Отвращение и брезгливость к полицейским, видимо, была у меня наследственной.
— Да, — как можно небрежнее бросил я, — у меня есть оружие и значок.
— Твой значок недействителен в Алжире, свинья.
— Здесь мне всюду оказывают должное почтение. — Я не был уверен в том, что сказал. — Кстати, работая с полицейским компьютером, я не упустил случая ознакомиться со своим досье, так же как и с досье некоторых моих коллег. Занятно, мое имя и имя Фридлендер Бея появились вместе. И не только в записях последних лет. Я насчитал по крайней мере восемь записей — конечно, это лишь догадка, ничего определенного, но это предполагало некоторую степень кровного родства между нами.

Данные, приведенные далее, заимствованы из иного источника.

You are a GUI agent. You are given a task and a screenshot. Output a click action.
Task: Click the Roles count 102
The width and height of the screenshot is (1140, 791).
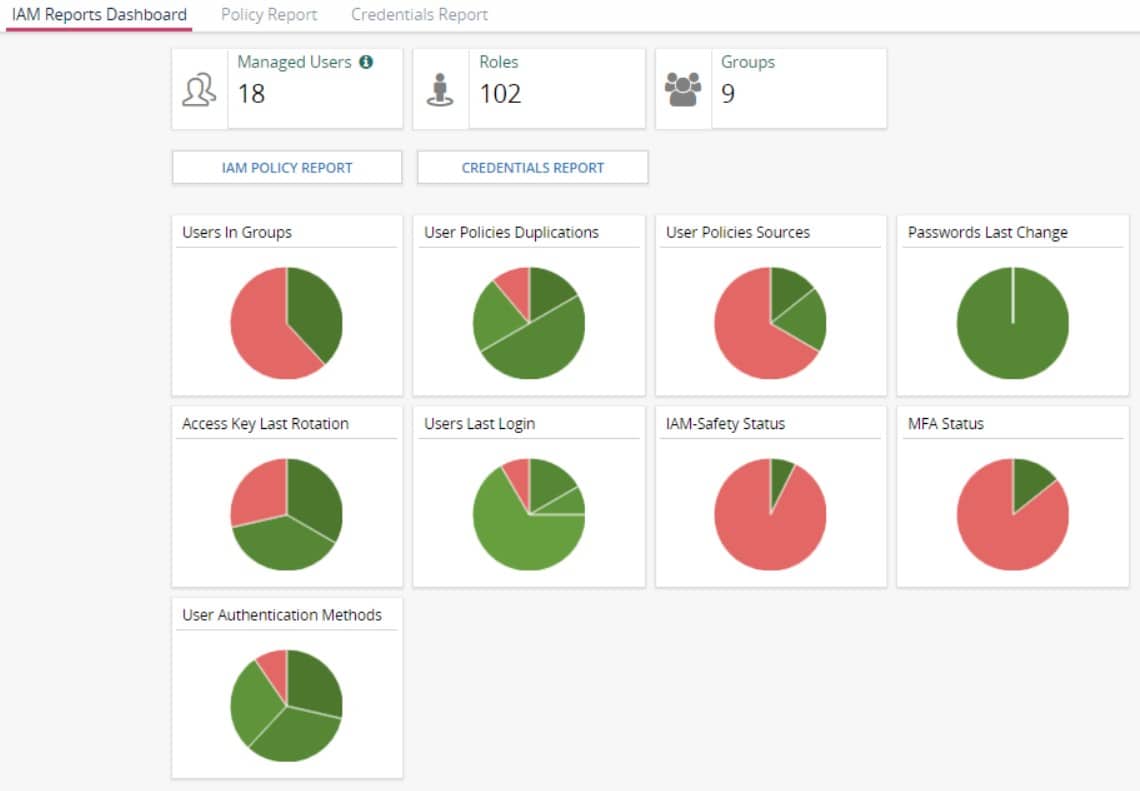tap(500, 94)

Мое сообщение вызвало бурную реакцию Халф-Хаджа; мне бы следовало рассказать ему об этом раньше.
— Ну и что? — спросила мать.
— Как это «ну и что»? Что все это значит? Ты можешь сказать по-человечески: обнималась ты с Фридлендер Беем в дни твоей золотой юности или не обнималась?
Она взбесилась снова:
— Черт побери, я обнималась со многими парнями. Думаешь, я каждого запоминала? Я забывала, как они выглядят, еще не покинув их объятий.
— Ах, значит, ты не хотела влюбляться? «Останемся друзьями», не так ли? Друзьями, доверенными настолько, что им всегда можно открыть кредит. Или ты всегда просила плату вперед?
— Магреби! — закричал Саид. — Это же твоя мать!
Вот уж не думал, что Халф-Хаджа можно хоть чем-нибудь шокировать.
— Да, это моя мать. Посмотри на нее.
Она в три шага пересекла комнату и наотмашь влепила мне пощечину. Я чуть не упал.
— Убирайся к чертовой матери! — завопила она. Я приложил руку к щеке, не сводя с нее глаз.
— Сперва ответь мне: мог Фридлендер Бей стать моим отцом?
Она с трудом сдержалась, чтобы не влепить мне вторую пощечину.
— Да, мог, как и любой другой мужчина. Вернись в город и вскарабкайся на папочкины колени, сыночек. Глаза б мои тебя не видели.
Я как раз собирался осуществить мамочкино желание. Тем более что можно было считать игру оконченной.
Повернувшись к ней спиной, я немедленно покинул эту отвратительную дыру, даже не побеспокоившись захлопнуть дверь. Это сделал Халф-Хадж, в то время как я что было духу мчался вниз по лестнице.
— Слушай, Марид, — закричал он мне вслед. Подобная реакция Саида на происшедшее удивила меня. — Кажется, случившееся сегодня большой сюрприз для тебя…
— Ты так считаешь? Поразительная догадливость, Саид, ты сегодня просто в ударе.
— Но ты не можешь так обращаться со своей матерью. Вспомни, что сказано…
— В Коране? Знаю. А что в Пути Истины сказано о проституции? Что там сказано об опустившейся женщине, в которую превратилась моя мать?
— Ты можешь говорить что угодно. Я никогда еще не встречал в Будайене карманника, который бы оказался такой дешевкой.
Я холодно улыбнулся:
— Большое спасибо, Саид, но я больше не живу в Будайене. Ты забыл? И с кражами я завязал. У меня постоянная работа.
Он плюнул мне под ноги.
— А еще недавно ты был готов на все ради заработка в несколько киамов.
— Во всяком случае, если я побывал на дне общества, то это не значит, что и моя мать должна быть там же.
— Прекрати осуждать свою мать.
— Почему ты не можешь помолчать о ней? Слышать об этом больше не хочу. Твоя жалость растет прямо на глазах, Саид, — сказал я. — Но ты всего еще не знаешь. Моя мать-кормилица пошла по рукам задолго до того, как стала в одиночку растить нас с братом. Она вовсе не была такой гордой матерью-одиночкой, какой себя выставляет. Слишком много в ее истории белил и румян.
Халф-Хадж пару секунд не сводил с меня безмолвного взора.
— Ну и что? — сказал он наконец. — Половина женщин, опытных и дилетанток, занимаются тем же, однако ты обращаешься с ними по-человечески.